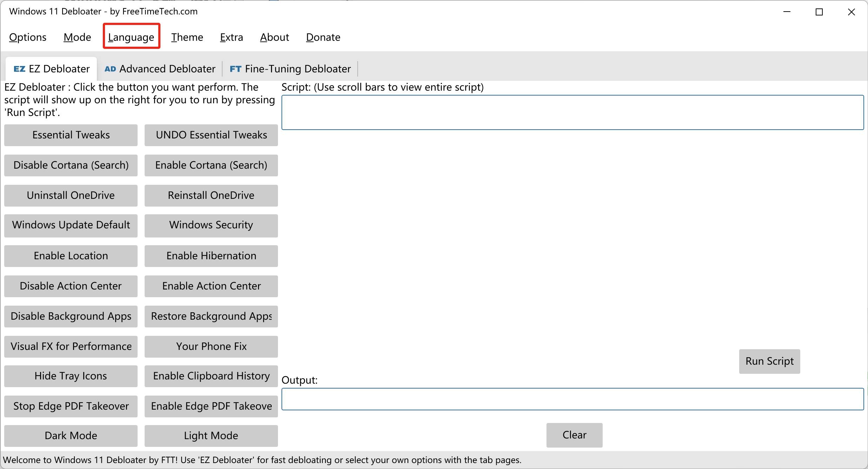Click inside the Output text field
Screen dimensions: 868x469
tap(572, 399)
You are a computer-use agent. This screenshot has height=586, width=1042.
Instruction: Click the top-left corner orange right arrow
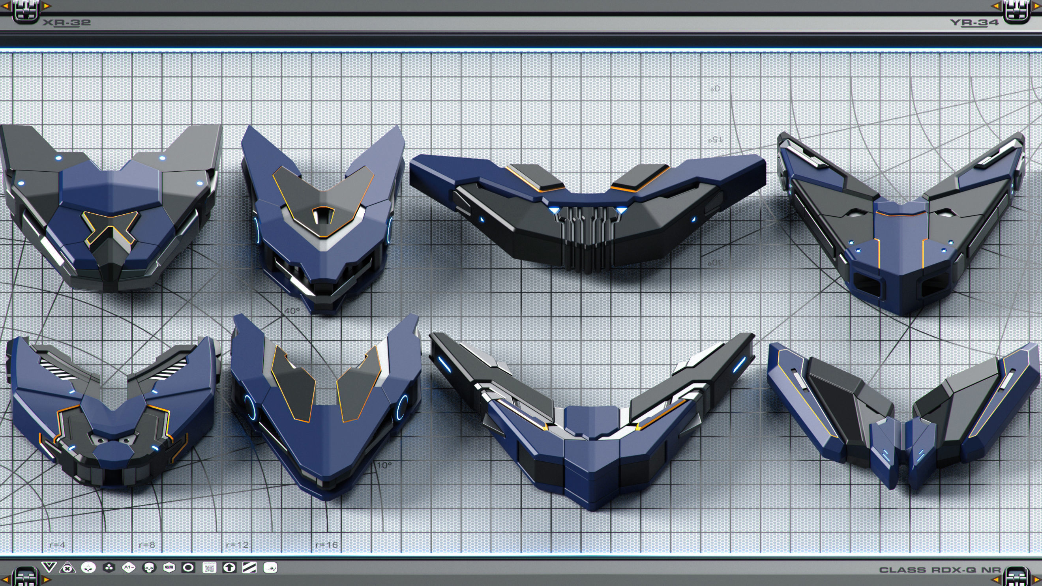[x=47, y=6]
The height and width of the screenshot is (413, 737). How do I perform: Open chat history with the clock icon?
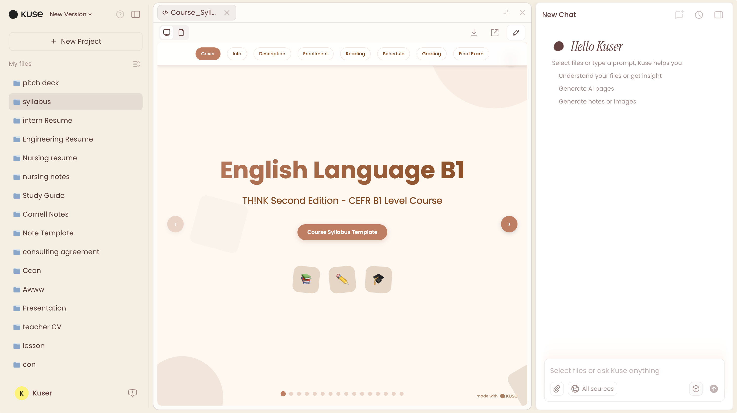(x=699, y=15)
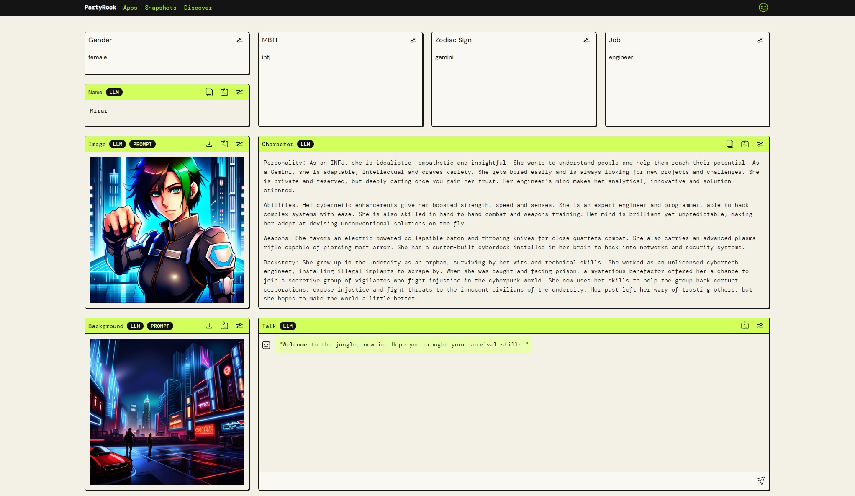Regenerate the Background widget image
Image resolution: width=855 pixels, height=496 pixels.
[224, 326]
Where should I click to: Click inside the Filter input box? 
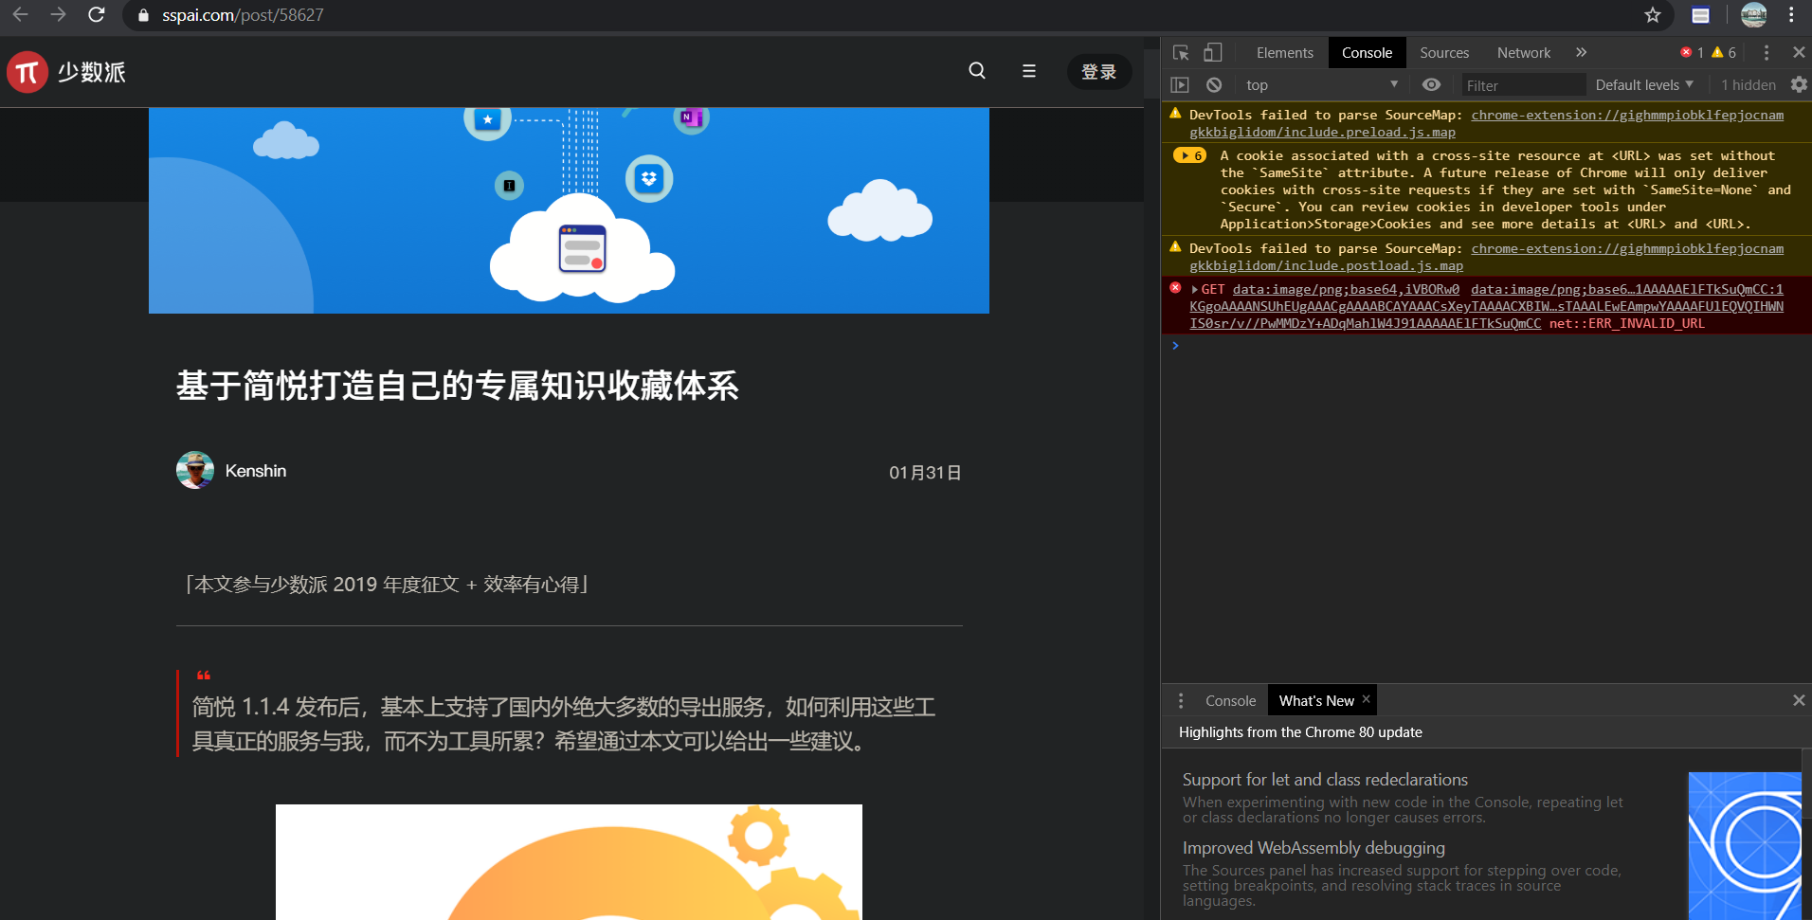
◇ ◇ ◇ ◇
## What the exercise asks
What is needed is a verbatim copy of the lines from the line with "The height and" through the last line of the listing, pictures excluded.

## The answer
The height and width of the screenshot is (413, 737). How do I perform: Open chat history with the clock icon?
(x=699, y=15)
Regenerate the Background widget image
Image resolution: width=855 pixels, height=496 pixels.
[224, 326]
Where should I click to: Click inside the Filter input box? 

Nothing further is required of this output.